Künstlerinnen und Künstler setzen sich mit der Region auseinander

Schwerpunkt des Festivals "Osten" in Bitterfeld seien die Geschichte der Arbeit und deren Spuren in der Landschaft, sagt Leyerle. An der Erstauflage des Festivals an sieben Spielorten beteiligen sich rund 60 Künstler und 150 Studierende.

Ich freue mich am meisten darauf, dass Menschen hier am Kulturpalast zusammen kommen, und zwar möglichst viele. Schließlich ist der Begegnungsaspekt einer der wichtigsten Fixpunkte unseres Konzeptes. Wenn ich erleben kann, dass sich Menschen aus verschiedensten Bubbles und Regionen treffen und kennenlernen, das würde mich sehr glücklich machen.

Christine Leyerle Künstlerische Leiterin Festival "Osten"

Besuchern empfiehlt Leyerle einen Besuch im Kulturpalast: So etwas könne man so nicht noch einmal erleben: "Kommen Sie vorbei und entdecken Sie den Kulturpalast auf eine ganz andere Art und Weise. Mit einer Schubkarre geht man auf Entdeckungsreise und kommt an Arbeiten von Künstlern und Künstlerinnen vorbei, die sich mit Bitterfeld auseinandergesetzt haben."

Bitterfeld vereinigt Industrie und Kultur

Bitterfeld gehört zu den wichtigsten Standorten der chemischen Industrie – einen Status, den die Stadt schon in der DDR innehatte. Mit der Stadt verbunden ist aber auch der "Bitterfelder Weg" der DDR-Kulturpolitik, der die in Industrie und Landwirtschaft Beschäftigten in den Mittelpunkt etwa von Literatur und Malerei stellte. Auch Arbeiter selbst sollten zum Schreiben oder Malen ermutigt werden. Debattiert wurde das seinerzeit im Bitterfelder Kulturpalast, einer der Schauplätze des Festivals.

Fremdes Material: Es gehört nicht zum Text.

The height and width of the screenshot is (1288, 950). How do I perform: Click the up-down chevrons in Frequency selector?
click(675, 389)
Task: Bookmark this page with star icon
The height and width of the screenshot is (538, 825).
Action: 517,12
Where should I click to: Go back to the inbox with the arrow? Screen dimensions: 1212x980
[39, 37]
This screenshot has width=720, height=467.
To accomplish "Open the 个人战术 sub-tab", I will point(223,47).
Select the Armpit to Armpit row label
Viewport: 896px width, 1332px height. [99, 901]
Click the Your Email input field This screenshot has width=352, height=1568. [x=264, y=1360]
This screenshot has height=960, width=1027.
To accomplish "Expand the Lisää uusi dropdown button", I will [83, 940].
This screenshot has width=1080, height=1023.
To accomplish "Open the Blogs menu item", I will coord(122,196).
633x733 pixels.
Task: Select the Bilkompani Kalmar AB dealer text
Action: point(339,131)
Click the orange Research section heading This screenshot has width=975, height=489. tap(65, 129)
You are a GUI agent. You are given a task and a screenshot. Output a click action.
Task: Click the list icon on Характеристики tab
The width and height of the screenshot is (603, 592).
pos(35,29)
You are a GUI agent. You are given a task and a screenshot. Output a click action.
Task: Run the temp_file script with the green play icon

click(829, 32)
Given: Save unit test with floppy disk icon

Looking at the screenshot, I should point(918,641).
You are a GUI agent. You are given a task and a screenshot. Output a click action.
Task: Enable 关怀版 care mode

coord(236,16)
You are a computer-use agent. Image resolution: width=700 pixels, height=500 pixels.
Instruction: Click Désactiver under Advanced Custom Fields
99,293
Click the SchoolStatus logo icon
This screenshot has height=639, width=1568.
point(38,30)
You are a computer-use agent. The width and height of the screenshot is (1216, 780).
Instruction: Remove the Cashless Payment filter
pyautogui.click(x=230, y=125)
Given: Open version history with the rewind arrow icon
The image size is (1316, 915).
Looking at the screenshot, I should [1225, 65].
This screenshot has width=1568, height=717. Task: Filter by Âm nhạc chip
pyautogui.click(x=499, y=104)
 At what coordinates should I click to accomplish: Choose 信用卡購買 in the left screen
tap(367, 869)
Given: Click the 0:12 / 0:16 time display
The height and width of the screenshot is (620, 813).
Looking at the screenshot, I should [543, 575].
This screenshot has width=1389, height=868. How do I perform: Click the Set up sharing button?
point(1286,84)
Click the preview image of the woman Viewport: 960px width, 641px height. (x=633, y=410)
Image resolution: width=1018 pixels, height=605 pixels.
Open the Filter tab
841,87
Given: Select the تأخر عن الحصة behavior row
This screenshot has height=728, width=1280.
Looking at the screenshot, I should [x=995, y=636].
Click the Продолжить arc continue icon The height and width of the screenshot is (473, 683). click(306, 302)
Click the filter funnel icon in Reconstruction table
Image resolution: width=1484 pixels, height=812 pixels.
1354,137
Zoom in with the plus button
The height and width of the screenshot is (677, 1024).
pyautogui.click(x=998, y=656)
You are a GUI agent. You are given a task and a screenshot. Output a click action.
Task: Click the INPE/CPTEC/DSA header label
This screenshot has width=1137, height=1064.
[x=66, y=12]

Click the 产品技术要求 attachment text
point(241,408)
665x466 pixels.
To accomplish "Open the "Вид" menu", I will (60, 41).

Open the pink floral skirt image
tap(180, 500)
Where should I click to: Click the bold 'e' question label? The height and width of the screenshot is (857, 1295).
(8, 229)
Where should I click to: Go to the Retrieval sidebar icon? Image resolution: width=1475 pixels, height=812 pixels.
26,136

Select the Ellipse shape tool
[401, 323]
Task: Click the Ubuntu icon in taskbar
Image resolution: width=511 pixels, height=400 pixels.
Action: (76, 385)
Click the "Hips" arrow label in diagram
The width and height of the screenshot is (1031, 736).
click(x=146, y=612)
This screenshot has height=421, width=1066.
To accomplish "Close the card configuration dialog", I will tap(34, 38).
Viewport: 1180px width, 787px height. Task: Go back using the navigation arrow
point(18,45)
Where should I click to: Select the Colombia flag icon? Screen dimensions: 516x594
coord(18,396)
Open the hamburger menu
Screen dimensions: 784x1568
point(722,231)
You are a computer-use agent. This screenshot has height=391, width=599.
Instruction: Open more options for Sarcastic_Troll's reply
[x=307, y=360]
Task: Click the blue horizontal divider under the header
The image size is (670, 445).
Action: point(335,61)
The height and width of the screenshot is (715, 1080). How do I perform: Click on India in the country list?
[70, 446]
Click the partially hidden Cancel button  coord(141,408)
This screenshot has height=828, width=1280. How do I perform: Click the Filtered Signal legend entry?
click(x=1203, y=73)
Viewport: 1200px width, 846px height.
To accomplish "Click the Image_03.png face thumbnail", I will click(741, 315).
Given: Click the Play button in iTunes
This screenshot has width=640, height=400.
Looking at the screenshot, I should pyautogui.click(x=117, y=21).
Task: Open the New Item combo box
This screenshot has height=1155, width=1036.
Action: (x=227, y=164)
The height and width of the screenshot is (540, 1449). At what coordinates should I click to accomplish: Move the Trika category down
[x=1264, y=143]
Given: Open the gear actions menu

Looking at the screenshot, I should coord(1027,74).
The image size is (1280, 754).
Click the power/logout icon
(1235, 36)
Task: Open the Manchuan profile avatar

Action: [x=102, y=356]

Zu den Programmpunkten gehört unter anderem die Bitterfelder Premiere des Dokumentarfilms "Sehnsucht nach Bitterfeld" aus dem Jahr 1992, in dem die Filmemacher Ralf Höpfner und Thomas Freundner die letzten Monate der DDR und das erste Jahr der deutschen Einheit in Bitterfeld darstellen. Thematisiert wird auch das ehemalige Haftarbeitslager in Bitterfeld, wo Hunderte Häftlinge aus DDR-Gefängnissen für Chemie- und Braunkohlebetriebe der Region arbeiten mussten.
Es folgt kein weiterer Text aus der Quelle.